Era una autoridad en la obra de Lorca, del que editó las Obras completas (1980, 1996) y al que dedicó una tesis doctoral, dirigida por Fernando Lázaro, de la que nació su primer libro, Interpretación de Poeta en Nueva York (1982). Sus memorias y en particular el primer volumen, La quencia (1998), sin duda el mejor de la trilogía, son un valioso testimonio para conocer la intrahistoria literaria de las últimas décadas, pero aportan además una visión nítida y poco complaciente de la ciudad de Sevilla, retratada por los años del franquismo, y de toda una época de la cultura española que queda perfectamente resumida en el título de la segunda entrega, Cuando el aire no es nuestro. Como suele suceder en los autores tardíos, la aparición de La quencia actuó como acicate para otros libros: una apasionada biografía colectiva de la generación del 27, Acelerado sueño (1999), un lúcido ensayo sobre su materia predilecta, El vicio crítico (2001), o un volumen donde recopilaba algunos de sus artículos, De libros y desprestigios (2003). En los últimos años probó fortuna en la narrativa y también retomó la poesía, en la que se había iniciado cuatro décadas atrás, con la publicación de tres poemarios -La lealtad del sueño (2007), Días precarios (2007) e Inclemencias (2008)- en los que se deja ver su absoluta familiaridad con la tradición lírica castellana.

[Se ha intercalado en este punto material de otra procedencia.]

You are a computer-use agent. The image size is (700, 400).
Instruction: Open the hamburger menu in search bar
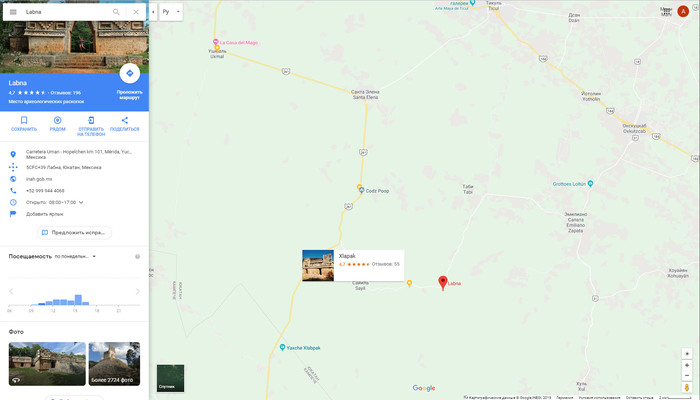pyautogui.click(x=13, y=12)
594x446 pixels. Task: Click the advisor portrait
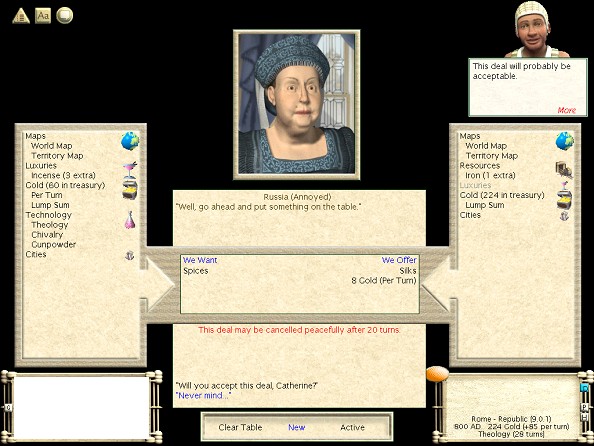coord(531,30)
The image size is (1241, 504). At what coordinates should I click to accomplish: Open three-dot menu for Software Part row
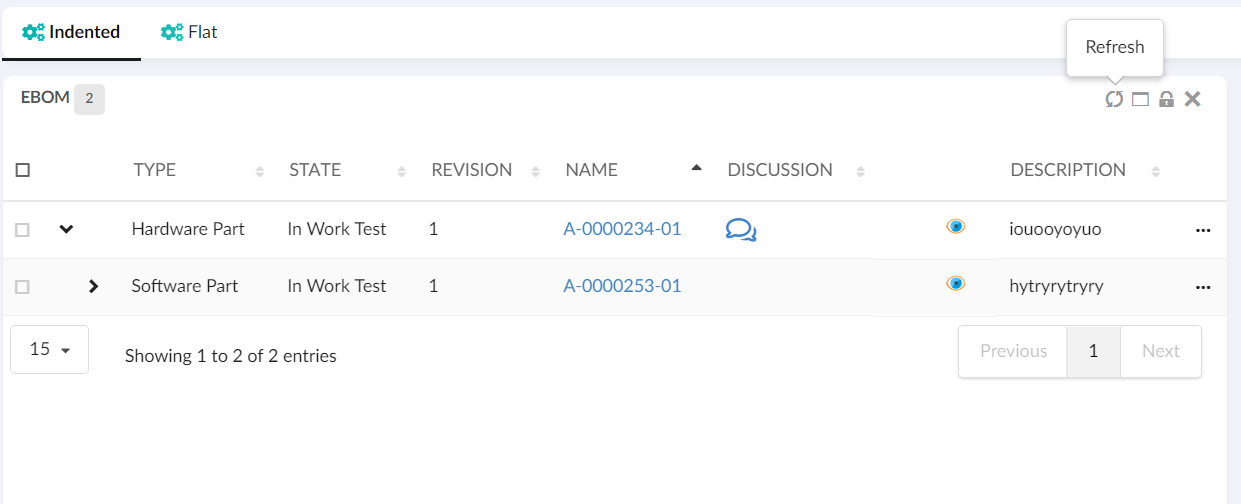click(1203, 287)
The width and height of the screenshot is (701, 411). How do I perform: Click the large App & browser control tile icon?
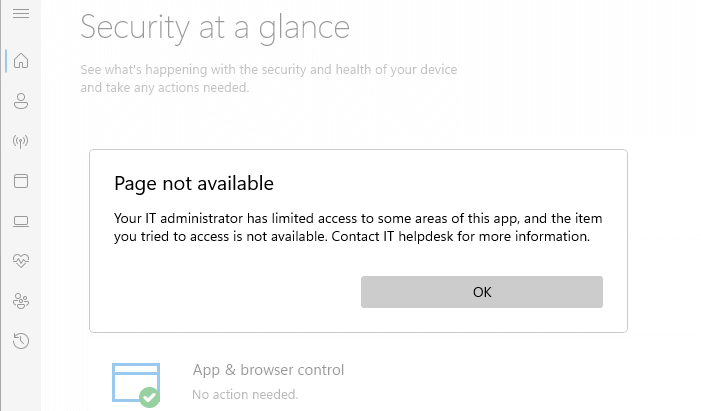[x=134, y=381]
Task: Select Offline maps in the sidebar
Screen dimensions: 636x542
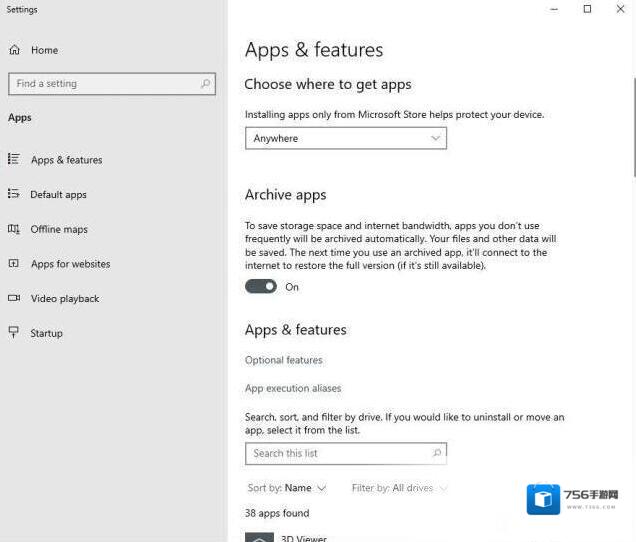Action: pos(59,229)
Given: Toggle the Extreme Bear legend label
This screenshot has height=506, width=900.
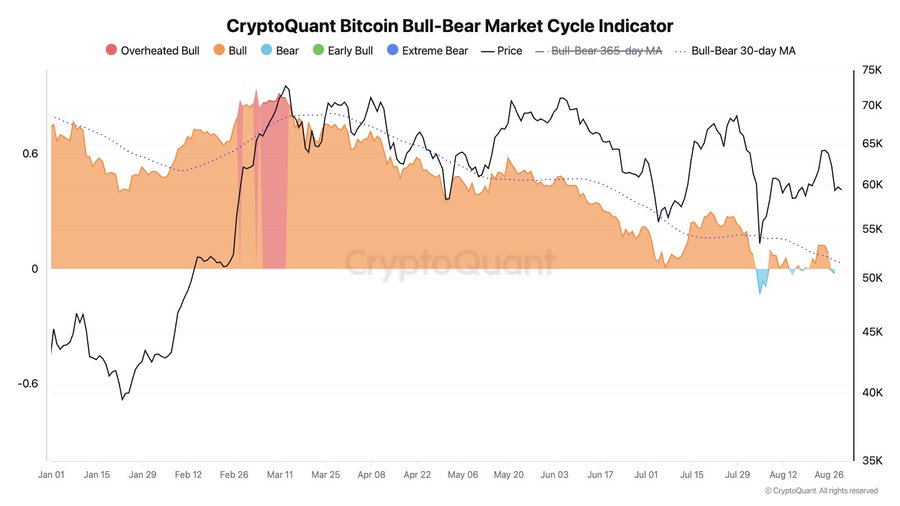Looking at the screenshot, I should [x=435, y=50].
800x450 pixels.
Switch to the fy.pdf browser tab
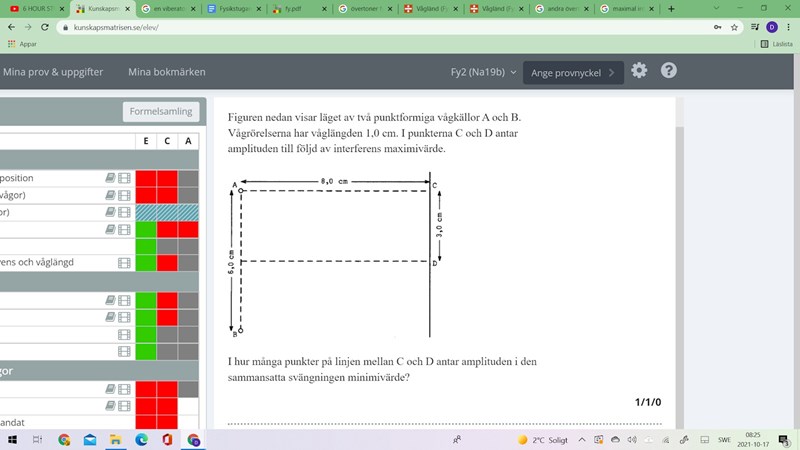click(301, 9)
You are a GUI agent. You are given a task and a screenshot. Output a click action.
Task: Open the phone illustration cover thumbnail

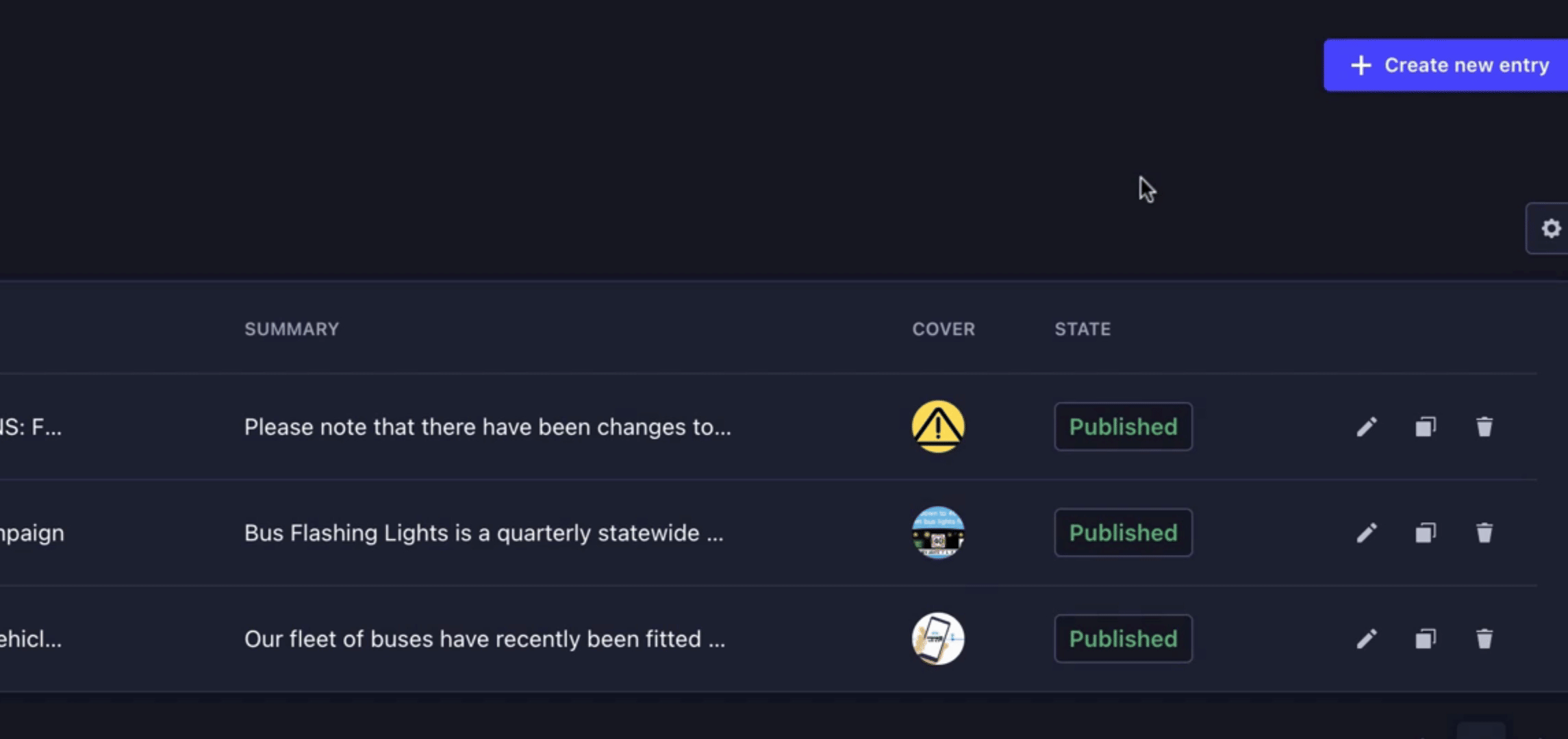(938, 639)
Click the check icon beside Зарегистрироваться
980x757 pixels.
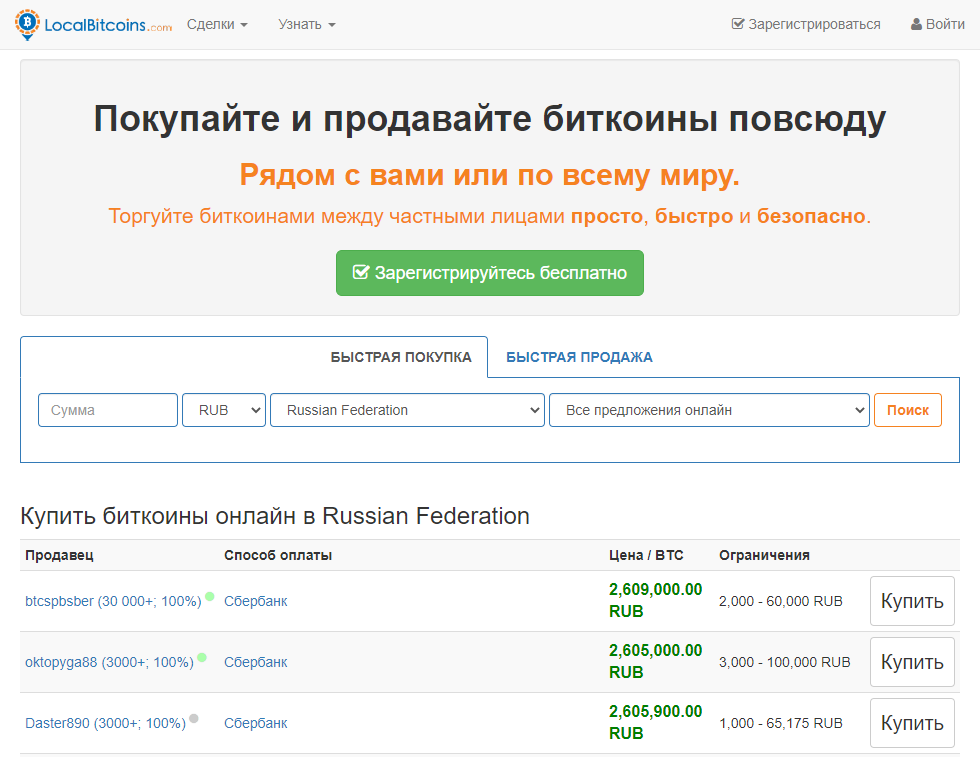(x=738, y=24)
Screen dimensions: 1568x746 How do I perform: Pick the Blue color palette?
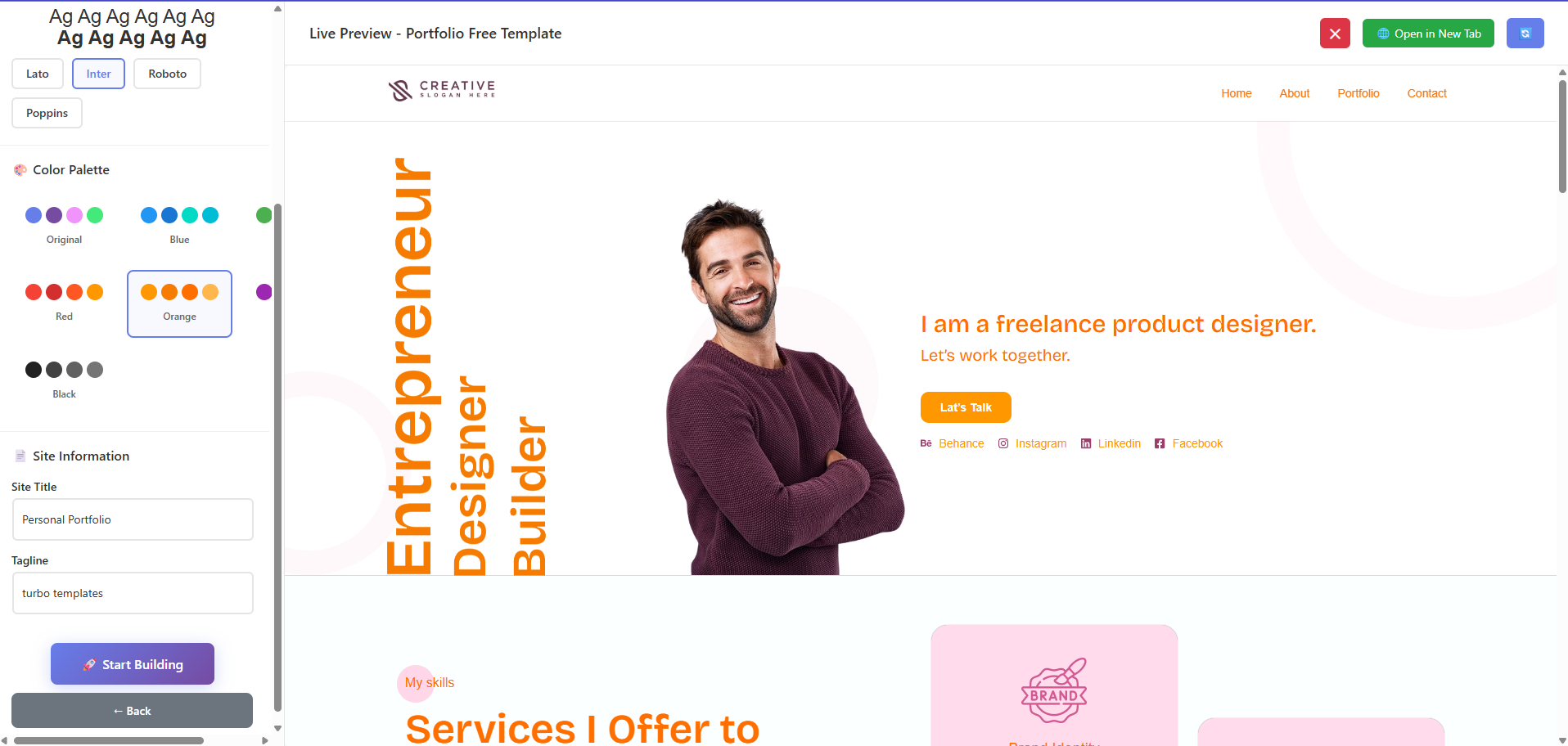tap(179, 225)
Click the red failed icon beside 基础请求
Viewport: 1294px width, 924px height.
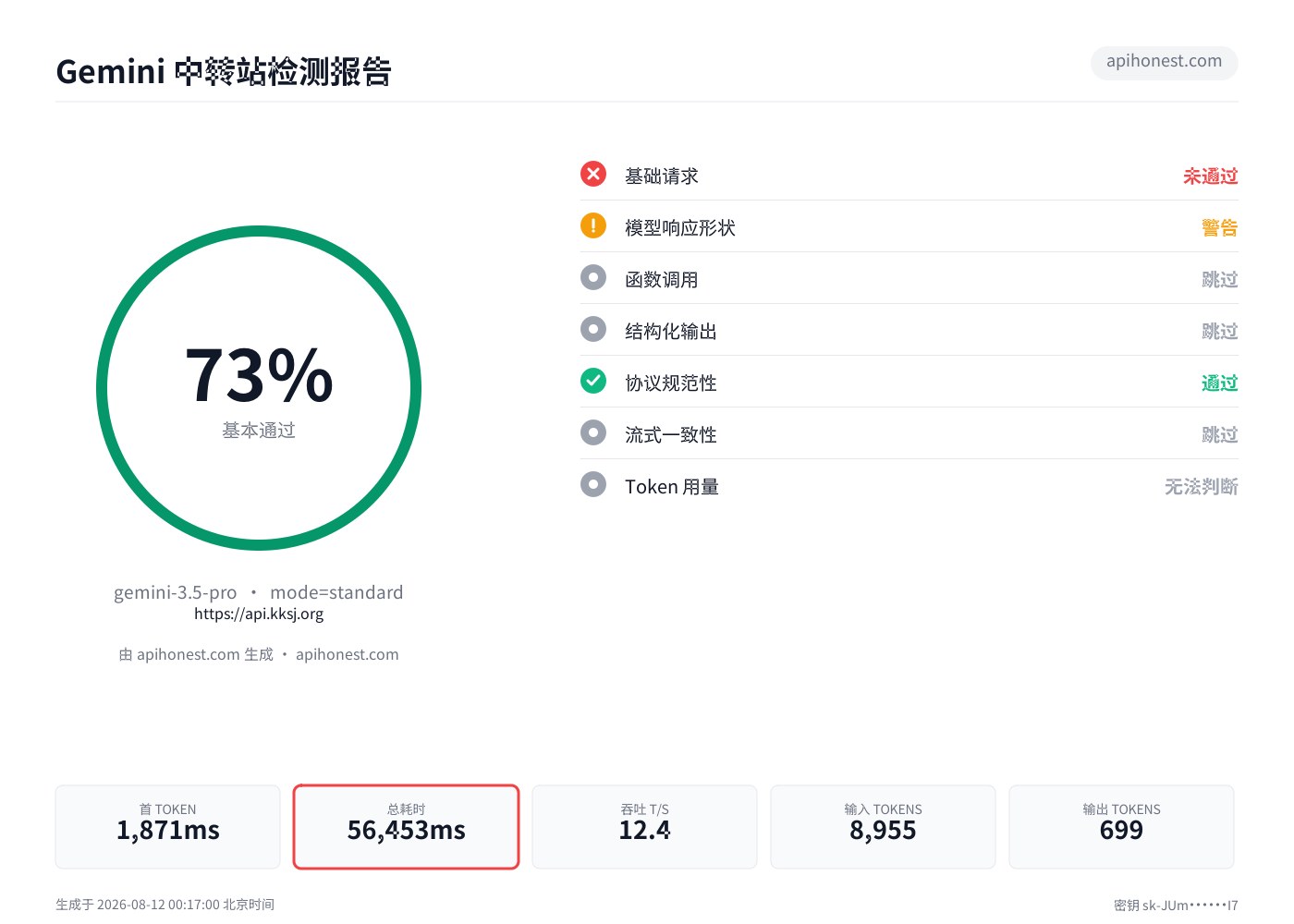pos(593,174)
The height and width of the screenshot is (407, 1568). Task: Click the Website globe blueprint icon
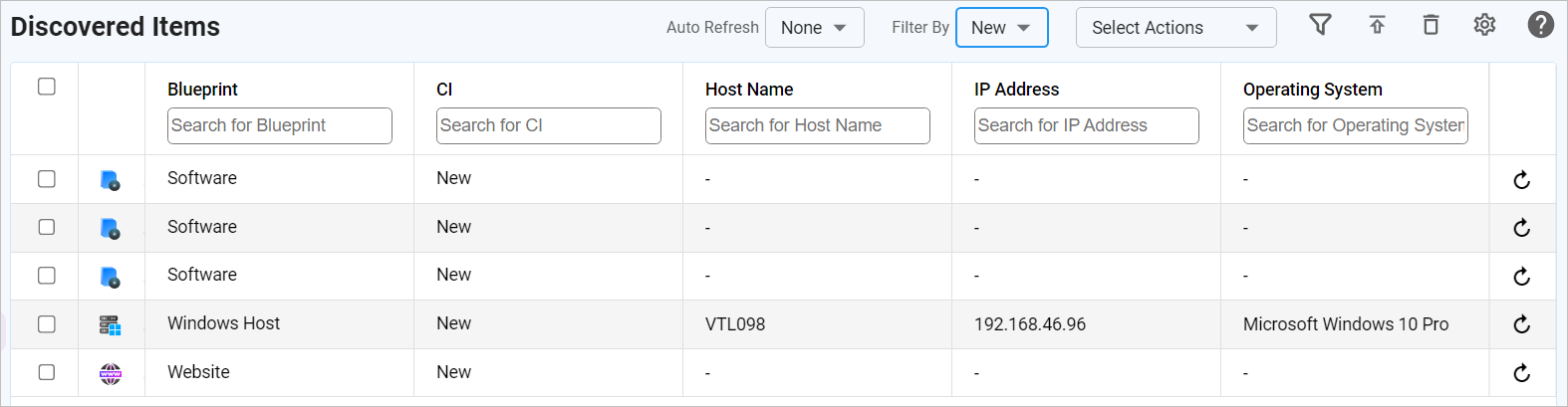coord(111,373)
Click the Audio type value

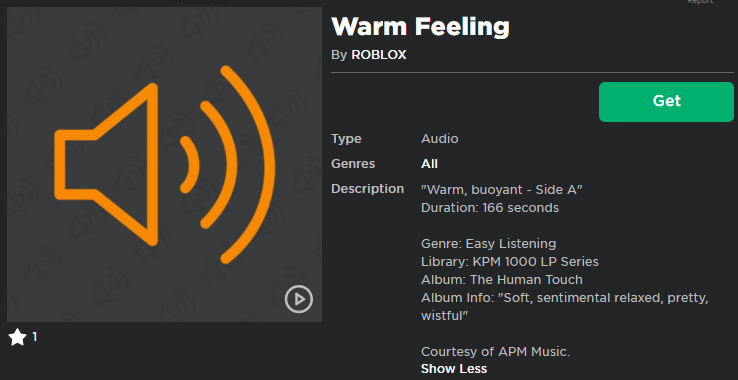pyautogui.click(x=440, y=139)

Nadie ama al juez, solía repetir citando a Stendhal, y a lo largo de su dilatada trayectoria se vio envuelto en polémicas que observadas desde la distancia no dejan en buen lugar a sus adversarios, que los tuvo. Atesoraba una jugosa colección de anécdotas de las que no pueden contarse por escrito, pero su tema de conversación permanente era la literatura. Su renuencia a transigir con las propuestas de algunos poderosos espadas o espadachines del Reino, que en España son hasta recibidos en la Academia, lo retrataba como a una persona íntegra que no mercadeaba con su criterio, discutible como todos pero nunca infundado. Tampoco el antiguo director del diario monárquico, con quien compartió felices pesquisas en los años 80, fue generoso con él, que había trabajado mucho y bien en su periódico pero no era hombre contemporizador, obsequioso ni maleable. Enarbolaba, con Ortega y Juan Ramón, la defensa de las minorías, que como dijo el poeta pueden ser inmensas. Vivió para la literatura y por defender su dignidad, sin miedo a que lo tacharan de elitista porque sabía bien que entre nosotros, los españoles, el respeto a la cultura sigue siendo revolucionario.